> **PROBLEM DESCRIPTION**: Render the records from the line containing "Select the clinic" through the end of the records as a JSON list of strings, one string per line, omitting blank lines.

───── GIVEN INFORMATION ─────

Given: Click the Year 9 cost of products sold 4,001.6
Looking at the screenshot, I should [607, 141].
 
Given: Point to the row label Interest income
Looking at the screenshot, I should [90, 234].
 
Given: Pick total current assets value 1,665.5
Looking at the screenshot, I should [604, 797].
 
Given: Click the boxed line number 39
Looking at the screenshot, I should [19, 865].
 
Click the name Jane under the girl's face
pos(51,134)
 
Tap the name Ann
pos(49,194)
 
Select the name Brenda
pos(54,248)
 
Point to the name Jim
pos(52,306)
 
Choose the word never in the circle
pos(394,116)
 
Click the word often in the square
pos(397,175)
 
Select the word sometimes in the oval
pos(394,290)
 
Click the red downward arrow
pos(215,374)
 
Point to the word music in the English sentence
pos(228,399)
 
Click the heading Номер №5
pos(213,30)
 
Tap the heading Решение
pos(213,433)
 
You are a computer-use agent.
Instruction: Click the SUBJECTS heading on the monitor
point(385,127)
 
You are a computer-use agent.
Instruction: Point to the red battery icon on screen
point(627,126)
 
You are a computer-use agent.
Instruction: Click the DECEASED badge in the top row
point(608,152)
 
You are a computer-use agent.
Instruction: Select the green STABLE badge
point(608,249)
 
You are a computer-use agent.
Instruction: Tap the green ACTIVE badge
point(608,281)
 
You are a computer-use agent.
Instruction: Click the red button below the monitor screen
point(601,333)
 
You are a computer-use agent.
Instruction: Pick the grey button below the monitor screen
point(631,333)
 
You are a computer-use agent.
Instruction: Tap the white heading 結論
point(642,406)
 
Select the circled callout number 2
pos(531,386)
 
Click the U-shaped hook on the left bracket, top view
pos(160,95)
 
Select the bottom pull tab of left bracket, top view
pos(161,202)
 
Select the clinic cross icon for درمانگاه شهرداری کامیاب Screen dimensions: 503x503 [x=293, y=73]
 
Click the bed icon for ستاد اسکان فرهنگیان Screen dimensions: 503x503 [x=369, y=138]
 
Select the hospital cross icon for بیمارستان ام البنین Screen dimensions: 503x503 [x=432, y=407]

─────

> **RESPONSE TO THIS EXERCISE**:
[
  "Select the clinic cross icon for درمانگاه شهرداری کامیاب Screen dimensions: 503x503 [x=293, y=73]",
  "Click the bed icon for ستاد اسکان فرهنگیان Screen dimensions: 503x503 [x=369, y=138]",
  "Select the hospital cross icon for بیمارستان ام البنین Screen dimensions: 503x503 [x=432, y=407]"
]